> **PETUNJUK**
A. Menurut teks tentang swasembada pangan, sejak tahun berapa Indonesia tidak lagi berswasembada?
B. Kutip tanpa perubahan bagian teks tentang swasembada pangan mulai dari "Swasembada pangan sendiri" sampai dengan "peningkatan produksi pangan.".

> **TEKS SUMBER**
──────

Permasalahan rumit lainnya adalah bergesernya pola pangan masyarakat nonberas
menjadi beras seperti yang terjadi di Madura, Maluku, NTT, Ambon dan kawasan
Indonesia Timur lainnya. Bahkan di Maluku yang semula mengonsumsi sagu
sebagai bahan pangan pokok, misalnya telah beralih (90%-100%) menjadi beras
menyamai daerah di Indonesia Barat (Roosganda 2011).
Swasembada pangan sendiri merupakan perubahan kembali dari
swasembada beras sebagai konsep awalnya, karena terjadinya kecenderungan
penurunan dan ketidakstabilan laju pertumbuhan produksi beras sejak diraihnya
swasembada beras pada tahun 1984-1985. Sejak tahun 1994 Indonesia tidak lagi
berswasembada (Sapuan, 1999 dalam Roosganda 2011). Secara umum Indonesia
masih merupakan negara importir pangan karena program diversifikasi pangan
belum sepenuhnya berhasil, yang tercermin dari masih tingginya tingkat konsumsi
beras sebagai bahan pangan utama masyarakat. Berbagai masalah internal seperti
tingginya tingkat konversi (alih fungsi) lahan, keterbatasan penyediaan input
pertanian, ilmu pengetahuan dan teknologi, pemasaran dan permodalan, serta
infrastruktur dan distribusi masih dihadapi dalam implementasi program
peningkatan produksi pangan.

──────

> **KUMPULAN MATERI**
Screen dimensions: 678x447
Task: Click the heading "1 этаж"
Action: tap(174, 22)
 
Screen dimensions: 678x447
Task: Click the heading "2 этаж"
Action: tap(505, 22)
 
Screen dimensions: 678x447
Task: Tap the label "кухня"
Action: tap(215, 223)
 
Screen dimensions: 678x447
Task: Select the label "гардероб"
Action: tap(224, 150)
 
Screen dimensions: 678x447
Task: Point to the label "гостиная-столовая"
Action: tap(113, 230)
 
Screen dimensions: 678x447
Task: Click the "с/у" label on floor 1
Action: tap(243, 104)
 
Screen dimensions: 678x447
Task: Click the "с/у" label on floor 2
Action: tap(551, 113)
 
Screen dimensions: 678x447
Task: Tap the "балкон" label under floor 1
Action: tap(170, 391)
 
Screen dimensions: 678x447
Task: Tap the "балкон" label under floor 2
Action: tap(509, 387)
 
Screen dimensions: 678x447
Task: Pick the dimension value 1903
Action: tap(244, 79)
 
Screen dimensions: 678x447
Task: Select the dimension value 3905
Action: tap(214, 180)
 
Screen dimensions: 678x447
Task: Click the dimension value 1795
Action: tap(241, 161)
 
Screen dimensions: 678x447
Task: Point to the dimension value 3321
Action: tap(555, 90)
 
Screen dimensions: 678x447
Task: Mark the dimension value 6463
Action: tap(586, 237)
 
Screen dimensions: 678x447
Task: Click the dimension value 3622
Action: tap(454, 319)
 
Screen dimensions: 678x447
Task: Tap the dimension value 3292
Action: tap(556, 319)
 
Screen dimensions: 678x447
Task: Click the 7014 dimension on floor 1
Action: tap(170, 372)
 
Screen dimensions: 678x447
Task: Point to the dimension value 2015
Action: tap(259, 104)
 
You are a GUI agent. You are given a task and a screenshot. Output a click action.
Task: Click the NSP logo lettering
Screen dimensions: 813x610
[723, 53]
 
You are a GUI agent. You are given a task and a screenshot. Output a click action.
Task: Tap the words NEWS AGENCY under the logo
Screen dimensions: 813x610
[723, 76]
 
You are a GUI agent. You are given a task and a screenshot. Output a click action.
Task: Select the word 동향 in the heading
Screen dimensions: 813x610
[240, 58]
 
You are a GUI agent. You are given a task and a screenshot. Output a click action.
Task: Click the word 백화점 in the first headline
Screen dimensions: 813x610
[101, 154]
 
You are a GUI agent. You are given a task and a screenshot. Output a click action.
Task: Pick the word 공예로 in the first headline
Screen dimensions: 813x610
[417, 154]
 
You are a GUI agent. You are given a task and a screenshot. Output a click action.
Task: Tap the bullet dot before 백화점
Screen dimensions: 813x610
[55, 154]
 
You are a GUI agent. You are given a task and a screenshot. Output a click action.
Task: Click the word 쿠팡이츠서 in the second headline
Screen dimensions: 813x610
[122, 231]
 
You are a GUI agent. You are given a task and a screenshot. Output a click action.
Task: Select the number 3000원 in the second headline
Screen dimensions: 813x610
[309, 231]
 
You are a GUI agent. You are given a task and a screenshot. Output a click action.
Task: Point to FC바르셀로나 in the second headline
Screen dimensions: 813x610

──────

> **JAWABAN SOAL**
A. Sejak tahun 1994.

B.
Swasembada pangan sendiri merupakan perubahan kembali dari
swasembada beras sebagai konsep awalnya, karena terjadinya kecenderungan
penurunan dan ketidakstabilan laju pertumbuhan produksi beras sejak diraihnya
swasembada beras pada tahun 1984-1985. Sejak tahun 1994 Indonesia tidak lagi
berswasembada (Sapuan, 1999 dalam Roosganda 2011). Secara umum Indonesia
masih merupakan negara importir pangan karena program diversifikasi pangan
belum sepenuhnya berhasil, yang tercermin dari masih tingginya tingkat konsumsi
beras sebagai bahan pangan utama masyarakat. Berbagai masalah internal seperti
tingginya tingkat konversi (alih fungsi) lahan, keterbatasan penyediaan input
pertanian, ilmu pengetahuan dan teknologi, pemasaran dan permodalan, serta
infrastruktur dan distribusi masih dihadapi dalam implementasi program
peningkatan produksi pangan.